[Отрывок]:
Боже мой, я ведь все-таки несколько раз в жизни был счастлив – правда, всегда ненадолго. Так почему у меня нет больше права на одно-единственное безоблачное утро? Грустно, грустно, что надеяться больше не на что. О нет, грусть моя – не от хвори. Я-то прекрасно знаю, что для меня нестерпима социальная неприкаянность. Я весь наполнен гулом, как раковина. Не умею быть счастливым в одиночку Как бодро, весело было, когда я работал в Аэропосталь! Какое это было великое дело! Не могу я больше в этом убожестве. Не могу.
Жизнь в одиночном заключении, без веры. Эта дурацкая комната
[195]
. И никакого завтрашнего дня. Не могу больше в этом гробу.
Да, вот еще: так, мелочь.
Встречаю сегодня утром генерала Р. (бывший начальник разведотдела).
– А, здравствуйте, Сент-Экс. Между прочим, будьте начеку…
– А что такое?
– Дорогой мой, берегитесь того, берегитесь сего…
– Что вы имеете в виду?
– Предостеречь друга – наш долг. Будьте же осторожны.
– Ладно.
Так я больше ничего из него и не вытянул. Здесь, в Межсоюзническом комитете, натыкаюсь на Ложье
[196]
.

[Данные]:
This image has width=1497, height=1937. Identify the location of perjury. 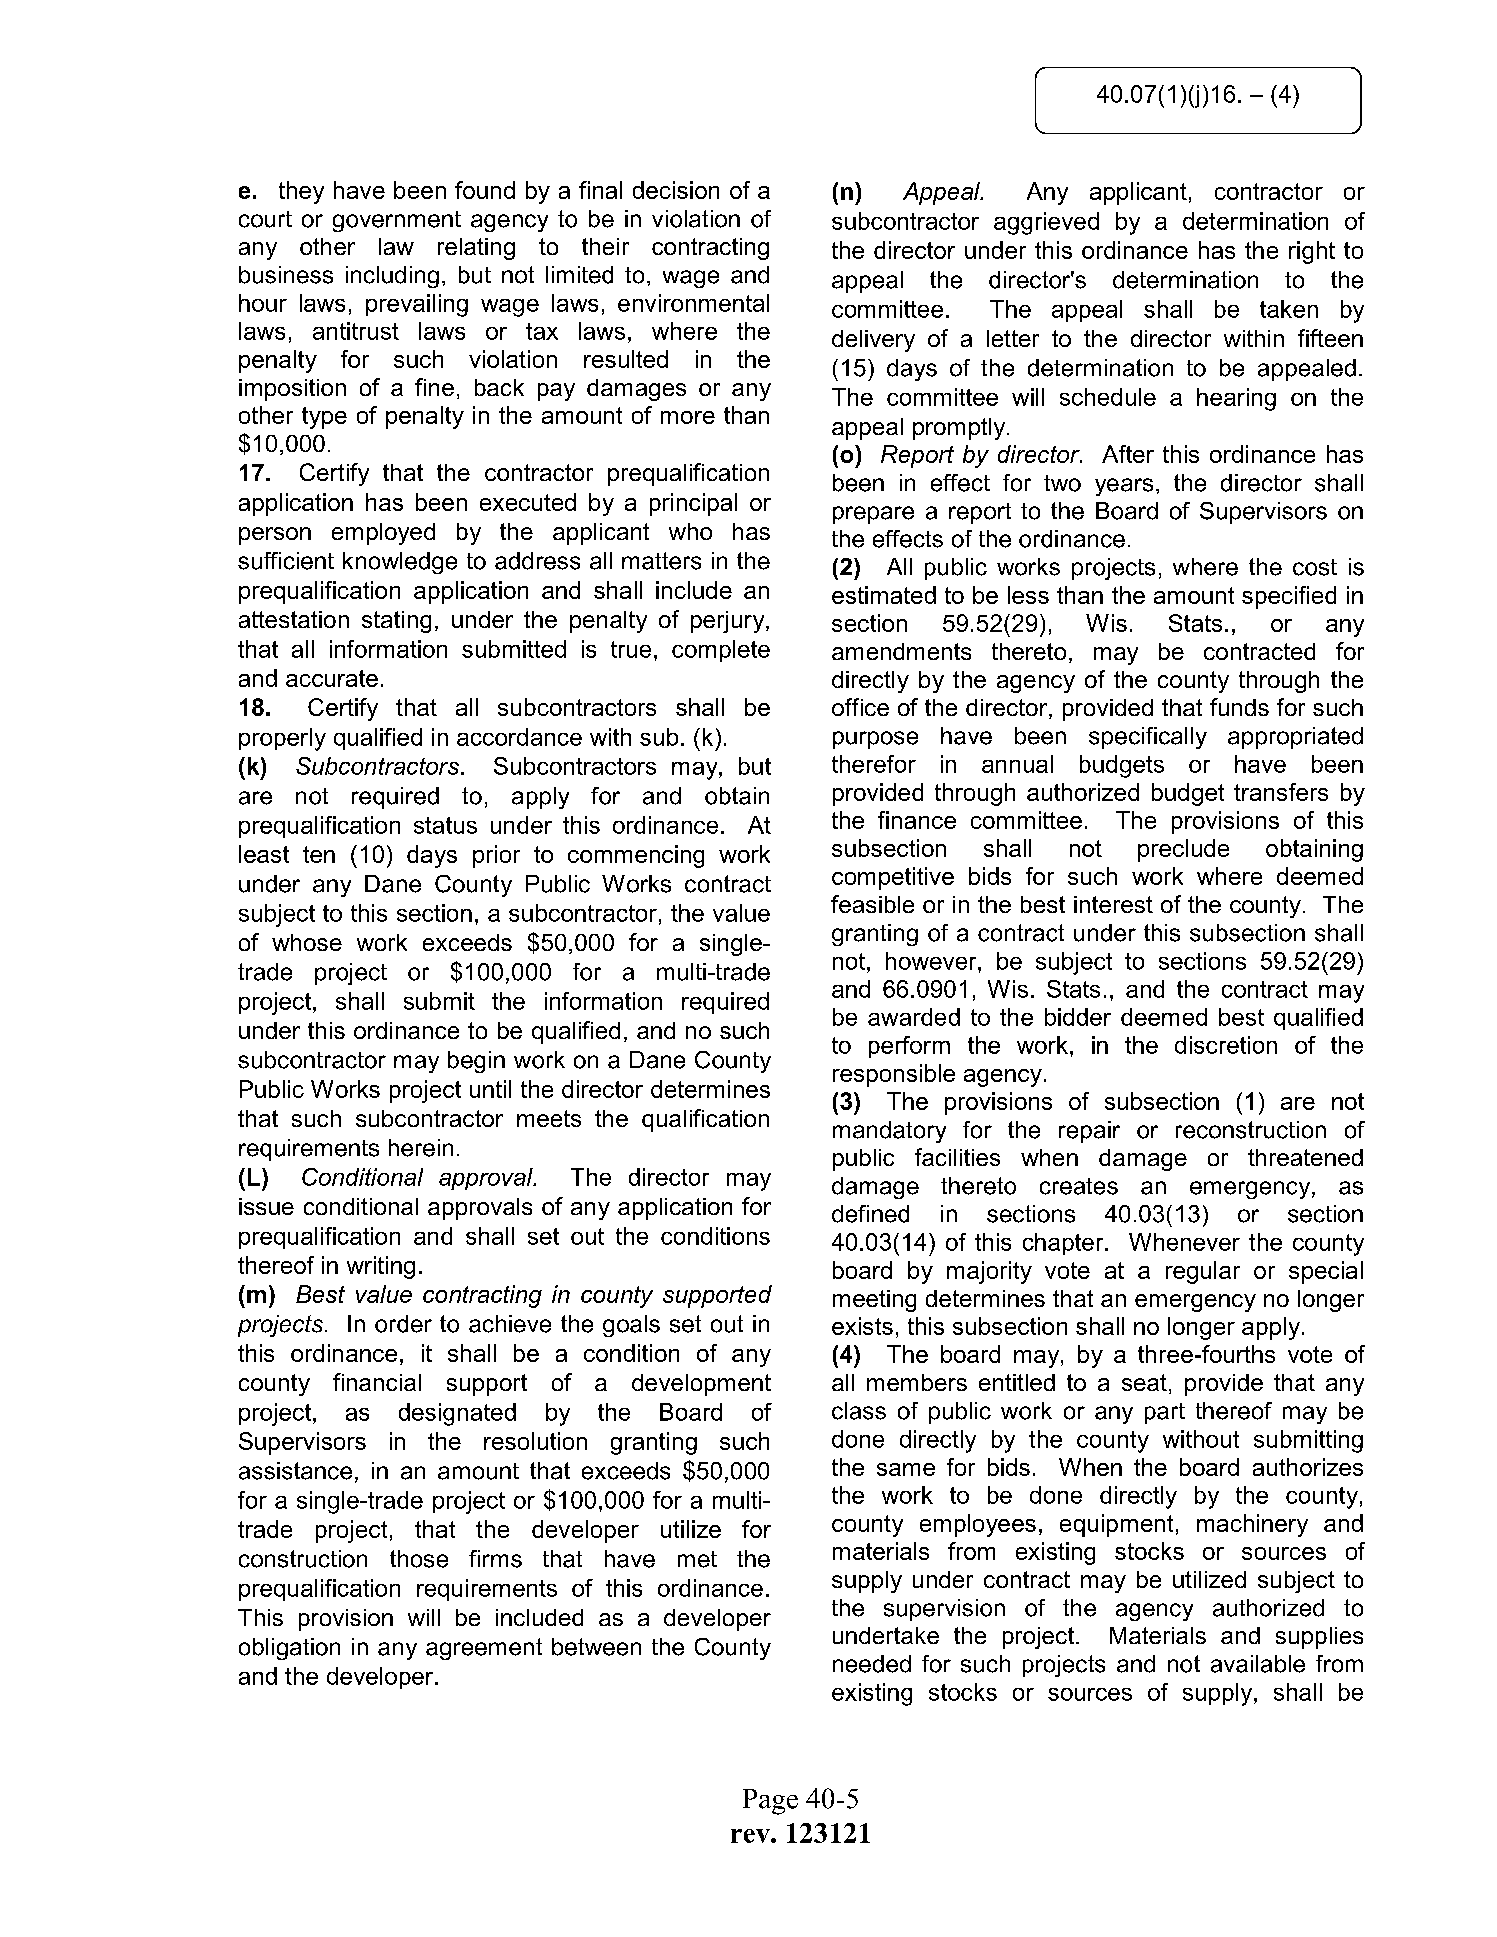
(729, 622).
---
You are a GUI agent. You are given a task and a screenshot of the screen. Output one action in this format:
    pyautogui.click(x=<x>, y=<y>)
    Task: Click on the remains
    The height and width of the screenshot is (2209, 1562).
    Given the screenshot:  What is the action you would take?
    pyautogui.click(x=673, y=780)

[Задание]: Перепишите часть отрывка между «Жизнь в одиночном» и «имеете в виду?» включительно, поставив «унылая» на место «дурацкая».

[Результат]:
Жизнь в одиночном заключении, без веры. Эта унылая комната
[195]
. И никакого завтрашнего дня. Не могу больше в этом гробу.
Да, вот еще: так, мелочь.
Встречаю сегодня утром генерала Р. (бывший начальник разведотдела).
– А, здравствуйте, Сент-Экс. Между прочим, будьте начеку…
– А что такое?
– Дорогой мой, берегитесь того, берегитесь сего…
– Что вы имеете в виду?